Physician Assistants in Kentucky graduate with a thorough understanding of controlled substances, and that foundation improves with clinical practice. Students are familiar with electronic medication databases, including Meth-Check and Kentucky All Schedule Prescription Electronic Record (KASPER). Under proposed legislation to prescribe controlled substances, a supervising physician and PA would be required to submit an application to the Kentucky Board of Medical Licensure for approval. PAs would also be required to register with the federal DEA, and the state KASPER system. This legislation is not a mandate and physician/PA teams who do not want the authority are not required to submit an application.

 

This legislation will allow a supervising physician to authorize a PA to prescribe controlled substances. The physician/PA team best determines the level of authority that is needed to give the most efficient care to their patients. PA prescriptive authority for schedule medication will also provide more accurate tracking of controlled prescriptions. Modified prescriptive authority in Kentucky will not only improve patient access to health care, but will reduce the loss of PAs to other states. APRNs have had prescriptive authority for schedule II – V in Kentucky since 2006. The proposed legislation will remove a discrepancy in health care access for Kentuckians. Previous PA legislation has been supported consistently.

 

In response to a question from Representative Jerry Miller, Andrew Rutherford, President, Kentucky Academy of Physicians Assistants said that in his first job in Cadiz, KY, due to needs of providers, he was the only provider. If there was a patient with broken bones, he would have to refer that patient to another emergency facility because he was unable to prescribe pain medication. This incurs more billing. Also, certain procedures that PAs are trained to do need sedation medication, which is schedule II medication. Most supervising physicians are onsite.

 

Senator Buford commented that patients in Kentucky who want to receive these controlled schedule prescriptions will cross borders to states that allow this authority. They will come back to Kentucky with a large supply of a controlled substances. What they do not need they will sell. Allowing them to obtain that prescription in Kentucky will not lead to an excessive amount of the drug.

 

In response to a question from Senator Schickel, Ms. Hall said PAs will only be able to prescribe opiate based prescriptions if their supervising physician authorizes them to do so. Senator Schickel opined that current legislation has not solved the drug problem, rather it has made it worse. There is an historical crisis in Kentucky with opiate based products.

 

Representative Koenig commented that he does not know what schedule II – V drugs are and would like more information. Ms. Hall said that currently PAs prescribe all non-schedule medication, which is any medication that does not have the potential for abuse. She said she would provide the information Representative Koenig requested.

 

In response to a question from Representative Elliot, Ms. Hall said the difference in training between a Nurse Practitioner and a Physician Assistant is the training model. PAs follow the physician model. However, the level of training is no different than the Nurse Practitioner.

 

In response to a question from Representative Jenkins, Mr.
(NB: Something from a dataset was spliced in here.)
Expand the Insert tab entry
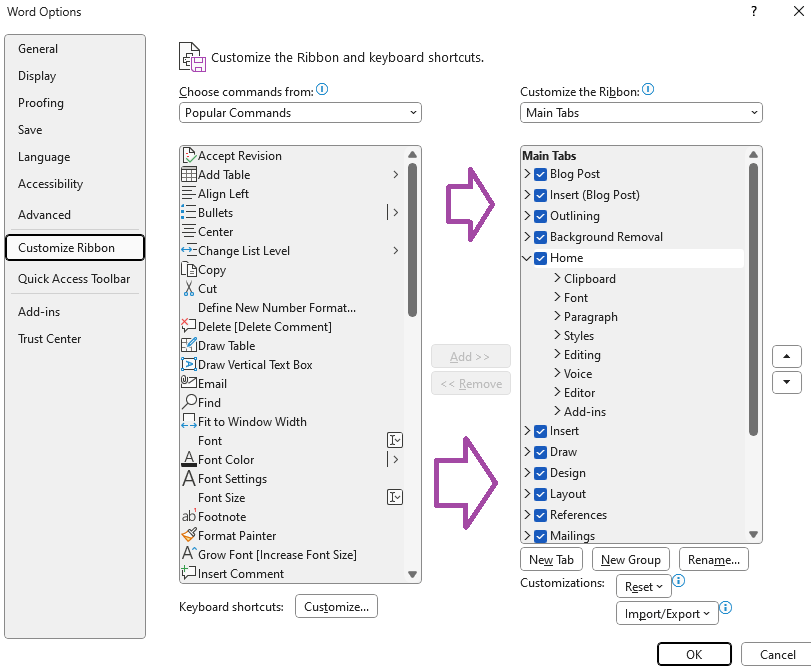This screenshot has width=811, height=669. pos(526,431)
Rutherford said PAs are trained about the misuse of opiate substances and the addictiveness of those drugs.

 

Senator Schickel announced that the next meeting for Licensing and Occupations will be November 28, at 10:00 AM at Turfway Park in Latonia. Further, there will be a meeting, Thursday, December 15th, 10:00 AM in Room 129 in the Capitol Annex.

 

There being no further business, the meeting was adjourned at 11:26 AM.